Crispin stared at the flames dancing up from the chunks of wood Henry had brought. The fire should have cheered him, but he knew the rumors circulating all over London. Nothing had died down from the disquiet at court of last year. In fact, the only reason Henry was in London and not in Spain in his father’s army was that he’d been appointed to command an army made up of a group of noblemen and bishops gathered by Parliament to look into the excesses of Richard’s household, to investigate his favorites, to restore order, and to force Richard to fulfill his obligations as king.

Trouble was definitely brewing. Trouble of the kind where good men took up arms and bad men gathered their own armies. Crispin smelled treason on the wind, but he wasn’t sure from which direction it blew.

It made him all the more anxious to find Henry in his home. “Your grace, why are you here?”

He seemed unaware of Crispin’s misgivings. “I’m interested in your vocation. This tracking you do. I’d like to help.”

Out of the corner of his eye, Crispin noted Jack stiffen at his place by the door.
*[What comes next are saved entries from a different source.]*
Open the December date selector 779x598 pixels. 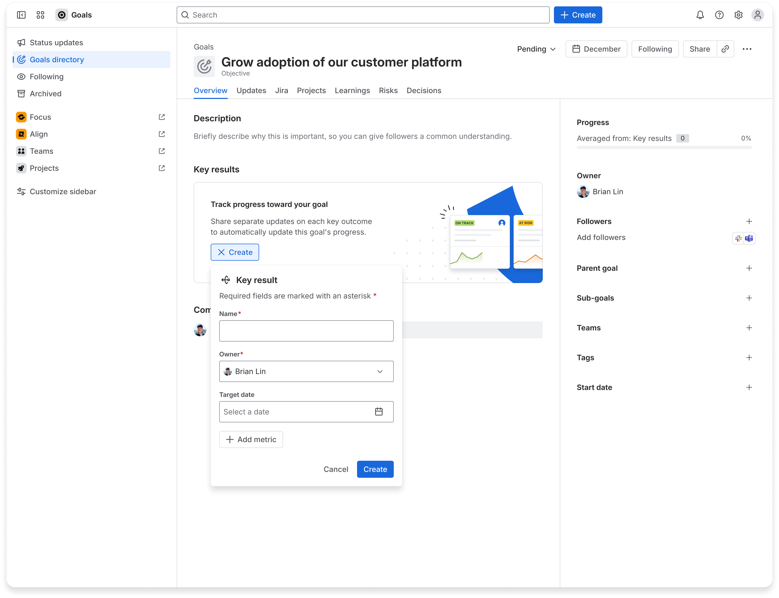(x=596, y=49)
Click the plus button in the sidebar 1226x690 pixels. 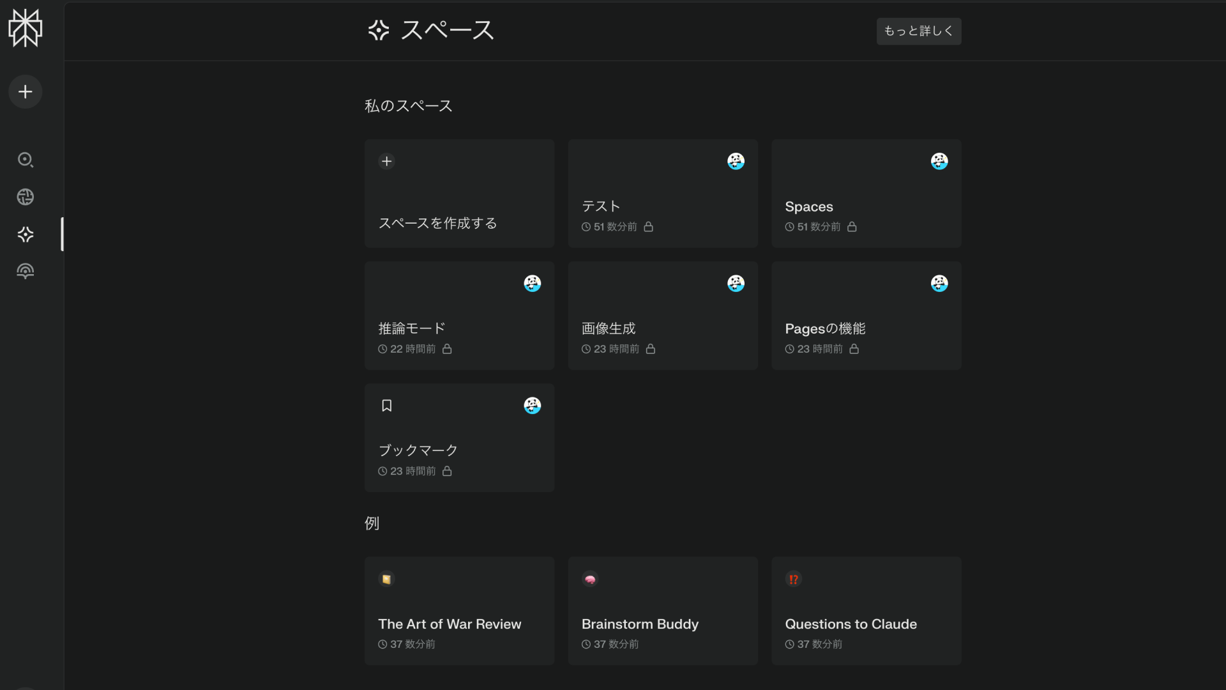click(x=25, y=91)
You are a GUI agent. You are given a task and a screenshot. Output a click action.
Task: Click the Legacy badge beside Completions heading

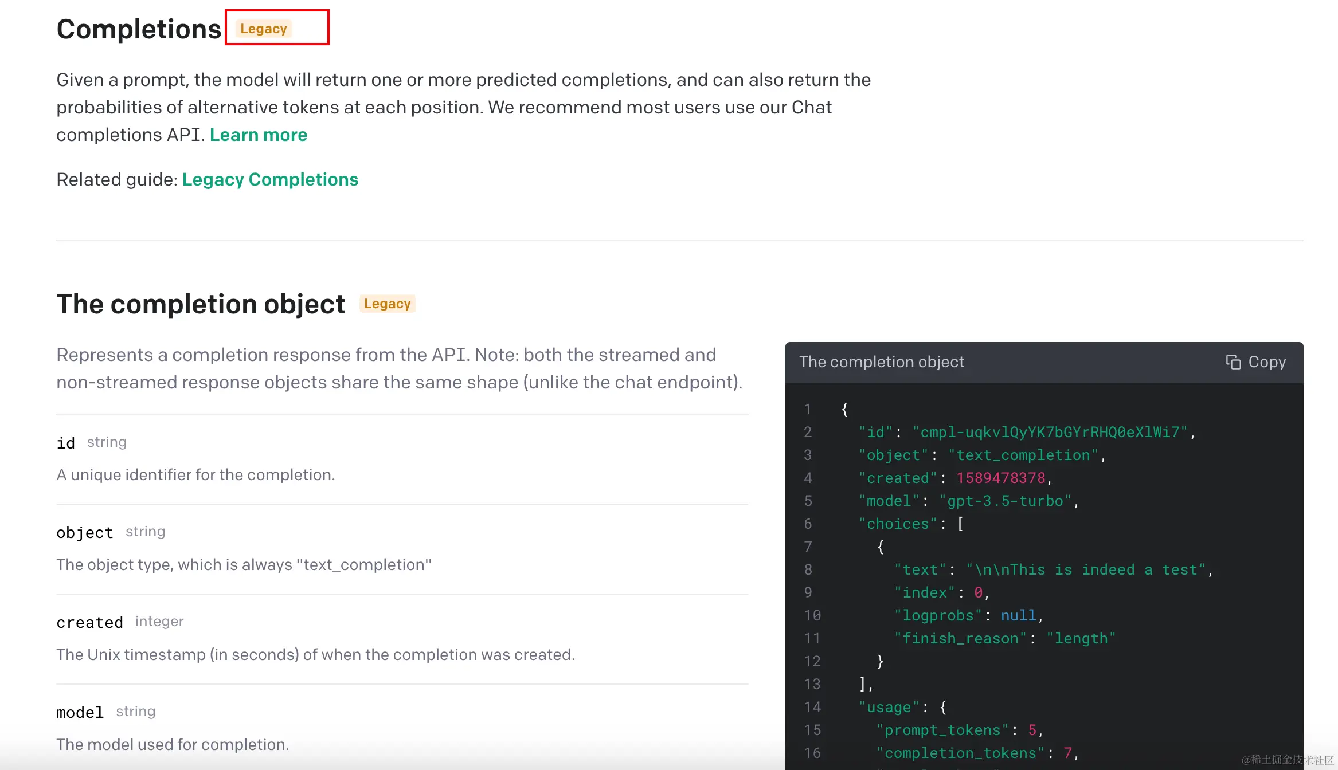click(x=264, y=29)
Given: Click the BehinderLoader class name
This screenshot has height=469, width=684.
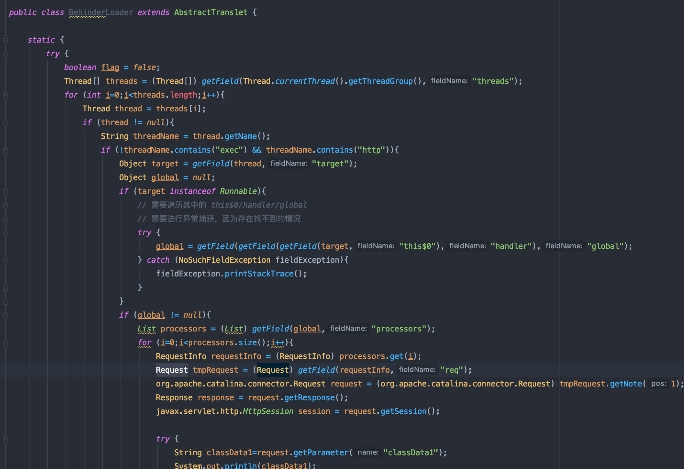Looking at the screenshot, I should (101, 12).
Henry noticed, too, and tilted his head. Crispin wasn’t being as subtle as he thought. “Shall I supplant your apprentice, Crispin? After all, I can be of valuable service to you, going where you cannot.”

Jack pressed forward, his feet faltering across the plank floor. “My lord? Y-you don’t mean it? I mean, I’ve served Master Crispin for nigh on four years now.”
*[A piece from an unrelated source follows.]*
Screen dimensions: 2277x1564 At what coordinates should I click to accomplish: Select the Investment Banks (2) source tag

“By the saints, the boy is troubled.”

“No one is supplanting you, Jack. Lord Henry is jesting.”

“Not a bit of it. I came to help. Consider me your new apprentice!”

Jack’s face flushed and his hands curled into impotent fists held tight at his sides. He said nothing. What could he say against such a nobleman? Crispin didn’t find it funny. This was his livelihood, dammit. He’d be damned if it was made a point of ridicule.

He leaned forward. “God’s blood, Henry! Stop it. Even if your generous offer was sincere, I would never give up my apprentice. I trust him. He is ever loyal to me, and I know he will continue to be so to my dying breath. I will not-we will not-be made sport of.”

The young lord’s expression softened. “Ah, Crispin. You have shamed me. I did not mean to make sport of you. But I do find these things you do extremely intriguing. Who would ever have thought, eh? This private sheriffing you do. When I first heard of it, I thought it was something best left to the coroner’s jury. But you do prove to be successful time and again. And an asset to the sheriffs.”

“They are not as enamored of me as you seem to be. Very often they get in my way.”

“Do they? Well, it is a pity you are not an alderman, for you would make a very fine sheriff.”

“Perish the thought. They do little to keep the peace and have nothing whatsoever to do with bringing miscreants to justice.”

“Such savage criticism of the king’s sheriffs, Crispin. Were they not duly appointed?”

Crispin clamped his lips shut. Never should he have an argument on such topics when he had been drinking. He shoved away from the table and stood unsteadily. “My lord, forgive me for speaking out of turn. But as you see, I am not entirely … myself.”